Climate Dynamics

, Volume 37, Issue 7, pp 1587–1600

Irrigation induced surface cooling in the context of modern and increased greenhouse gas forcing


    • NASA Goddard Institute for Space Studies
  • Michael J. Puma
    • NASA Goddard Institute for Space Studies
  • Nir Y. Krakauer
    • City College of New York

DOI: 10.1007/s00382-010-0932-x

Cite this article as:
Cook, B.I., Puma, M.J. & Krakauer, N.Y. Clim Dyn (2011) 37: 1587. doi:10.1007/s00382-010-0932-x


There is evidence that expected warming trends from increased greenhouse gas (GHG) forcing have been locally ‘masked’ by irrigation induced cooling, and it is uncertain how the magnitude of this irrigation masking effect will change in the future.

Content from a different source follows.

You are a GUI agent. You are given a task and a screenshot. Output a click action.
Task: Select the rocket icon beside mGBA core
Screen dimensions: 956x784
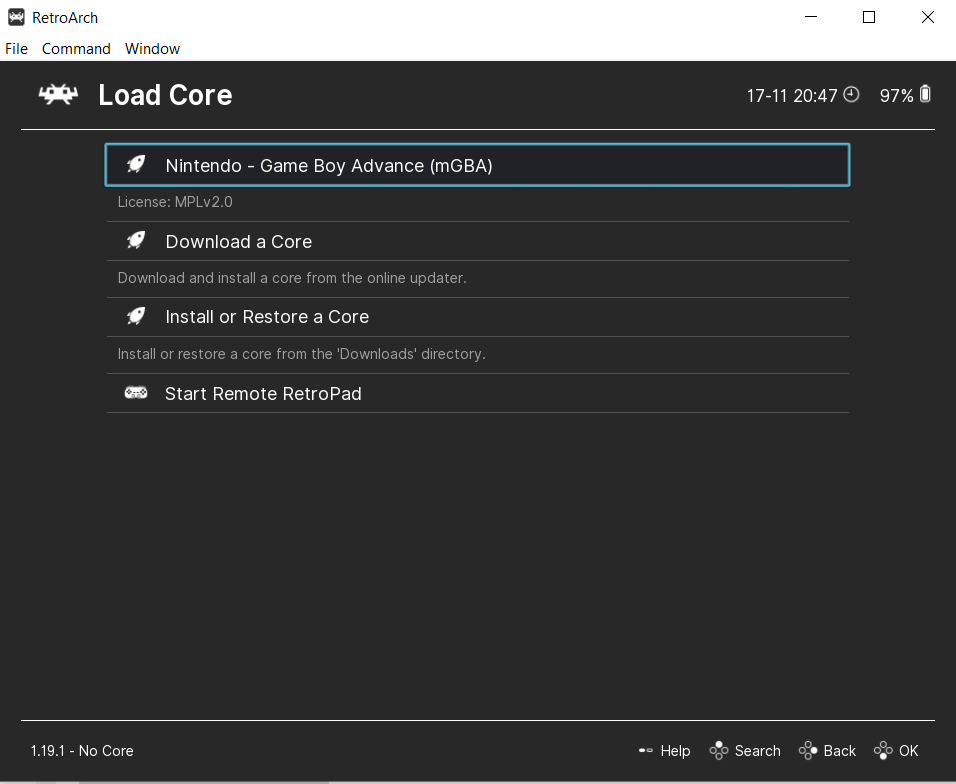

Using an irrigation dataset integrated into a global general circulation model, we investigate the equilibrium magnitude of irrigation induced cooling under modern (Year 2000) and increased (A1B Scenario, Year 2050) GHG forcing, using modern irrigation rates in both scenarios. For the modern scenario, the cooling is largest over North America, India, the Middle East, and East Asia. Under increased GHG forcing, this cooling effect largely disappears over North America, remains relatively unchanged over India, and intensifies over parts of China and the Middle East. For North America, irrigation significantly increases precipitation under modern GHG forcing; this precipitation enhancement largely disappears under A1B forcing, reducing total latent heat fluxes and the overall irrigation cooling effect. Over India, irrigation rates are high enough to keep pace with increased evaporative demand from the increased GHG forcing and the magnitude of the cooling is maintained. Over China, GHG forcing reduces precipitation and shifts the region to a drier evaporative regime, leading to a relatively increased impact of additional water from irrigation on the surface energy balance. Irrigation enhances precipitation in the Middle East under increased GHG forcing, increasing total latent heat fluxes and enhancing the irrigation cooling effect. Ultimately, the extent to which irrigation will continue to compensate for the warming from increased GHG forcing will primarily depend on changes in the background evaporative regime, secondary irrigation effects (e.g. clouds, precipitation), and the ability of societies to maintain (or increase) current irrigation rates.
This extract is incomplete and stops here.